What comes to mind when you hear legacy code? Many developers cringe at the mention of legacy code. They imagine massive code files, old technologies, and code that hasn’t been touched in years, somehow becoming worse because time has passed. Lucky for us, code doesn’t really “age”. Technologies come and go but coding principles often stand the test of time. Michael Feathers presents a unique definition of legacy code that not many developers would think of: legacy code is simply code without tests.
Over the past 8 weeks, we have had the opportunity to meet with 15+ developers to explore and discuss the ideas presented in Working Effectively With Legacy Code by Michael Feathers.
Wait, so you’re saying the system built 10 years ago that has a full suite of high quality tests is NOT legacy code? Correct. When developers return to a codebase with tests after a long period of time they avoid the dreaded FDD – Fear Driven Development. They can make changes with confidence and make them more quickly, gaining near-instant feedback from the tests.
While walking into a project with a quality suite of tests is great, that is not the main point of Working Effectively With Legacy Code. Michael Feathers took us through numerous scenarios we may come across in legacy code. He taught us how to get that code under test by showing techniques of parameterizing methods, extracting interfaces, or adding interception points. The book gave us a full bag of tricks to employ when we find ourselves in a situation where building tests is difficult. By applying these methods we can move towards more tests, applying SOLID principles, and reducing side effects.
Feathers describes the two main methods for modifying legacy code as Edit and Pray and Cover and Modify. With an Edit and Pray technique we make changes, do manual testing and hope that we didn’t break the system elsewhere. This is dangerous and can lead to unintended bugs sneaking through our manual testing. It can also lead to a testing ice cream cone anti-pattern appearing. The preferred Cover and Modify technique has us building tests over the code we need to change and then making our modifications to ensure our changes are safe. By putting a testing “vise” on our code, we are able to tell exactly which pieces of functionality have changed and which pieces haven’t.
This book was published over 15 years ago, but the principles and methods are just as applicable today as they were then. With the advent of DevOps happening after the book was published, it does not touch on the value of tests in DevOps practices. Building automated tests into legacy code allows us to run the tests in a pipeline and validate pull requests to protect our master branches and make releases safer.

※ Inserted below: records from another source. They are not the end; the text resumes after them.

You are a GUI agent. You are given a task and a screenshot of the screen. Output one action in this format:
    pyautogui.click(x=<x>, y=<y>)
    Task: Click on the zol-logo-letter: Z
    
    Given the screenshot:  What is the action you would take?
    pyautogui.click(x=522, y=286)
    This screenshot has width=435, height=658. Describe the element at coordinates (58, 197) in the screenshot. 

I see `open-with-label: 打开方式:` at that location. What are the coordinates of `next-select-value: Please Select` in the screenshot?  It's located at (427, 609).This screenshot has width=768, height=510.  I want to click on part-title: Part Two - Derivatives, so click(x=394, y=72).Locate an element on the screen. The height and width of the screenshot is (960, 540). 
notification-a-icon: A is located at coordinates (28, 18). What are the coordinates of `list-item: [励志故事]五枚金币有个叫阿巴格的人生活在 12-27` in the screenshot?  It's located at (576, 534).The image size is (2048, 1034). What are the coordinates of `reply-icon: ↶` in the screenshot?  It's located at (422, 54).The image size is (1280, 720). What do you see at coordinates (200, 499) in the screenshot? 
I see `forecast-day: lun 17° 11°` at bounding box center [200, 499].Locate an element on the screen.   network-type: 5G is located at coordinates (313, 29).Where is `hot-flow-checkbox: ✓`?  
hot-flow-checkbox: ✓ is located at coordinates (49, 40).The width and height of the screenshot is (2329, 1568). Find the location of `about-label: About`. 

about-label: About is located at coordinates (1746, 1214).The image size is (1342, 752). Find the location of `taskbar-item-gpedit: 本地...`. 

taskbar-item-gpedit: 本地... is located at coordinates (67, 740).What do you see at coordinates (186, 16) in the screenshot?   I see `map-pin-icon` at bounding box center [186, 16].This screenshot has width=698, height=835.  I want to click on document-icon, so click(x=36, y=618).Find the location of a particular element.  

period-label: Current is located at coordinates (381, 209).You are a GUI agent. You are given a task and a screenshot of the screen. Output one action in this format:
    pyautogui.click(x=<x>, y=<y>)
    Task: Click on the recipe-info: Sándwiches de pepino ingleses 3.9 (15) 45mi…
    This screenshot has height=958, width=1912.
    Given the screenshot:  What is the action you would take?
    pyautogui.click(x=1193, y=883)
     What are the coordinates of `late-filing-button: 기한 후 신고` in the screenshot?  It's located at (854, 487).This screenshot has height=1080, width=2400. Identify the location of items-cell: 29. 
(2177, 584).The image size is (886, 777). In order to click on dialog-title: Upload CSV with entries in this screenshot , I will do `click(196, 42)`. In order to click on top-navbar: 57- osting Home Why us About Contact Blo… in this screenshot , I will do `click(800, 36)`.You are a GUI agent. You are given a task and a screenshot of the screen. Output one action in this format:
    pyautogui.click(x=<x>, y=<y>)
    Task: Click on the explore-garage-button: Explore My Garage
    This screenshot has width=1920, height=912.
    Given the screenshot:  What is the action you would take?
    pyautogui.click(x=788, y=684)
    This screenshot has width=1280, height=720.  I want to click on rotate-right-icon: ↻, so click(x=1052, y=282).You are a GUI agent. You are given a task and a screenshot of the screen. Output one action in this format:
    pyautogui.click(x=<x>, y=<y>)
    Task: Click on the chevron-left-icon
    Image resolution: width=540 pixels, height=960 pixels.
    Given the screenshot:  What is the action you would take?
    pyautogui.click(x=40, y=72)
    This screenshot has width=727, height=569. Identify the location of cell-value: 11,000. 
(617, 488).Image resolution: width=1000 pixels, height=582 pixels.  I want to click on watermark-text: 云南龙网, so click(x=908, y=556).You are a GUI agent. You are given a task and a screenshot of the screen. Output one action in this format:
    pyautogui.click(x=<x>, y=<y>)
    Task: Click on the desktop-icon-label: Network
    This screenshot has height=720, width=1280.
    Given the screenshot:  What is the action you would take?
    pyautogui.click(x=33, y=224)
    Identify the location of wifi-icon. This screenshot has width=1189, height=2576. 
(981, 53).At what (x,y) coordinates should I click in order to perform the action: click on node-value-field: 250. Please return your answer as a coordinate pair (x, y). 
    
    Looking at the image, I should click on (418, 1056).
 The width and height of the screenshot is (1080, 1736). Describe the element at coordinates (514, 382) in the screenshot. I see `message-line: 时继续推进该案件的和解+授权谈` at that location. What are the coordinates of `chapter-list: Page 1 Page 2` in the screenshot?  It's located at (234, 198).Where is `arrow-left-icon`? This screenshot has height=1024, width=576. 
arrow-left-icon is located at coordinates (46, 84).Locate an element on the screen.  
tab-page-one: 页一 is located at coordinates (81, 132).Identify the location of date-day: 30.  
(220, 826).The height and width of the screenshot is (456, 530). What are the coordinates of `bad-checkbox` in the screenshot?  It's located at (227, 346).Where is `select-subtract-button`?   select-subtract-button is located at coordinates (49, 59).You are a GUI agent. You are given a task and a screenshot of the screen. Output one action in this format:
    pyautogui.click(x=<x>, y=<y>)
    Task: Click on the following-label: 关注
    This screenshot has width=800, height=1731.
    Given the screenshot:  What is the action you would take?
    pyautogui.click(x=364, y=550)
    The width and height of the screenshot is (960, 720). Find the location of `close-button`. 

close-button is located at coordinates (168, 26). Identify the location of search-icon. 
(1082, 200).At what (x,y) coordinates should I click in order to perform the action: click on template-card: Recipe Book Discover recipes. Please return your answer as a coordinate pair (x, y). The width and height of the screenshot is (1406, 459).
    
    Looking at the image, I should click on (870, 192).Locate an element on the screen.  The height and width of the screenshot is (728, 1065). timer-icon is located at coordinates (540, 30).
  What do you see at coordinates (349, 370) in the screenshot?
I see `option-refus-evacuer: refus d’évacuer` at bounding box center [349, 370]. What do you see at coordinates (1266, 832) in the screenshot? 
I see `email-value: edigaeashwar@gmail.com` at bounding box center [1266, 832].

The book’s main theme is that building tests and improving architecture for legacy code is a continual process. There may be intermediate steps where the code doesn’t look as great, but the short term goal is to make it testable. Once the code is under test we can take further steps to clean up the code and use those tests to give us confidence as we go. We plan to bring these practices into future legacy code scenarios, apply them to the new code we write (to avoid creating legacy code) and use them to create better outcomes for the teams we work with.